The subprocess of the Loop Data Sets operator executes n number of times where n is the number of ExampleSets provided as input to this operator. You must have basic understanding of Subprocesses in order to understand this operator. For more information regarding subprocesses please study the Subprocess operator. For each input ExampleSet the Loop Data Sets operator executes the inner operators of the subprocess like an operator chain. This operator can be used to conduct a process consecutively on a number of different data sets. If the only best parameter is set to true then only the results generated during the iteration with best performance are delivered as output. For this option it is compulsory to attach a performance vector to the performance port in the subprocess of this operator. The Loop Data Sets operator uses this performance vector to select the iteration with best performance.

Input

  • example set (IOObject)

    This operator can have multiple inputs. When one input is connected, another input port becomes available which is ready to accept another ExampleSet (if any). The order of inputs remains the same. The ExampleSet supplied at the first input port of this operator is available at the first input port of the nested chain (inside the subprocess). Do not forget to connect all inputs in correct order. Make sure that you have connected the right number of ports at the subprocess level.

Output

  • output (IOObject)

    The Loop Data Sets operator can have multiple output ports. When one output is connected, another output port becomes available which is ready to deliver another output (if any). The order of outputs remains the same. The Object delivered at the first output port of the subprocess is delivered at the first output of the outer process. Do not forget to connect all outputs in correct order. Make sure that you have connected the right number of ports at all levels of the chain.

Parameters

  • only_bestIf the only best parameter is set to true then only the results generated during the iteration with the best performance are delivered as output. For this option it is compulsory to attach a performance vector to the performance port in the subprocess of this operator. The Loop Data Sets operator uses this performance vector to select the iteration with the best performance. Range: boolean

Tutorial Processes

Selecting the ExampleSet with best performance

This Example Process explains the usage of the only best parameter of the Loop Data Sets operator. The 'Golf', 'Golf-Testset' and 'Iris' data sets are loaded using the Retrieve operator. All these ExampleSets are provided as input to the Loop Data Sets operator. Have a look at the subprocess of the Loop Data Sets operator. The Split Validation operator is used for training and testing a K-NN model on the given ExampleSet. The Split Validation operator returns the performance vector of the model. This performance vector is used by the Loop Data Sets operator for finding the iteration with the best performance. The results of the iteration with the best performance are delivered because the only best parameter is set to true.

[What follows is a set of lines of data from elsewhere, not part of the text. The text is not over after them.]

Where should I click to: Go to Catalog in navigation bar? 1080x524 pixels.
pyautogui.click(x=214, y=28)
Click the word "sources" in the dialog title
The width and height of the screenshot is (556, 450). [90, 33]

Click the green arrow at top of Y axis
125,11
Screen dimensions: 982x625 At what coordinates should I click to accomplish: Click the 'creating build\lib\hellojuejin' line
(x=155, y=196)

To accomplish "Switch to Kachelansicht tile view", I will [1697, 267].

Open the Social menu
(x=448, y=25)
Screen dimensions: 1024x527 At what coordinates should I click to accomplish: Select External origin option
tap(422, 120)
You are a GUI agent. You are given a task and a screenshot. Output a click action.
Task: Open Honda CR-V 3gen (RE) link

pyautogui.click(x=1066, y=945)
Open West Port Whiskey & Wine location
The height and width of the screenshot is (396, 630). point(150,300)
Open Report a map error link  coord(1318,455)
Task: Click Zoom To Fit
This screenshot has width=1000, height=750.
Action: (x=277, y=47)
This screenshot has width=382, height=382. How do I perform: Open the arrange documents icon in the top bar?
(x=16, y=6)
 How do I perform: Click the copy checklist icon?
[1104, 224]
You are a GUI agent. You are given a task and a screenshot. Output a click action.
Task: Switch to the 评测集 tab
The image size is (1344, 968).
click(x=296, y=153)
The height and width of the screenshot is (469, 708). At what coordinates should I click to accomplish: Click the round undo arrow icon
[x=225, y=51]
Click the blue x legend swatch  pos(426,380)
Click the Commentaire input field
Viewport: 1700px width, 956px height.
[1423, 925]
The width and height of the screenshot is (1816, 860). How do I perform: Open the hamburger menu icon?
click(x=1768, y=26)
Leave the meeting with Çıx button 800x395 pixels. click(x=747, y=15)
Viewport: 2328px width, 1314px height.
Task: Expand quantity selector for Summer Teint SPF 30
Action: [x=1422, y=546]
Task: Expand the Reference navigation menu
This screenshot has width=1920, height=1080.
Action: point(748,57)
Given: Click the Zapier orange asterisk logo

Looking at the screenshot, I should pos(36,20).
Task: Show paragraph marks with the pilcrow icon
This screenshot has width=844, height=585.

When this process is executed, the 'Iris' data set is delivered as result. This is because the iteration with the 'Iris' data set had the best performance vector. If you insert a breakpoint after the Split Validation operator and run the process again, you can see that the 'Golf', 'Golf-Testset' and 'Iris' data sets have 25%, 50% and 93.33% accuracy respectively. As the iteration with 'Iris' data set had the best performance its results are returned by this operator (remember only best parameter is set to true). This operator can also return other objects like a model etc.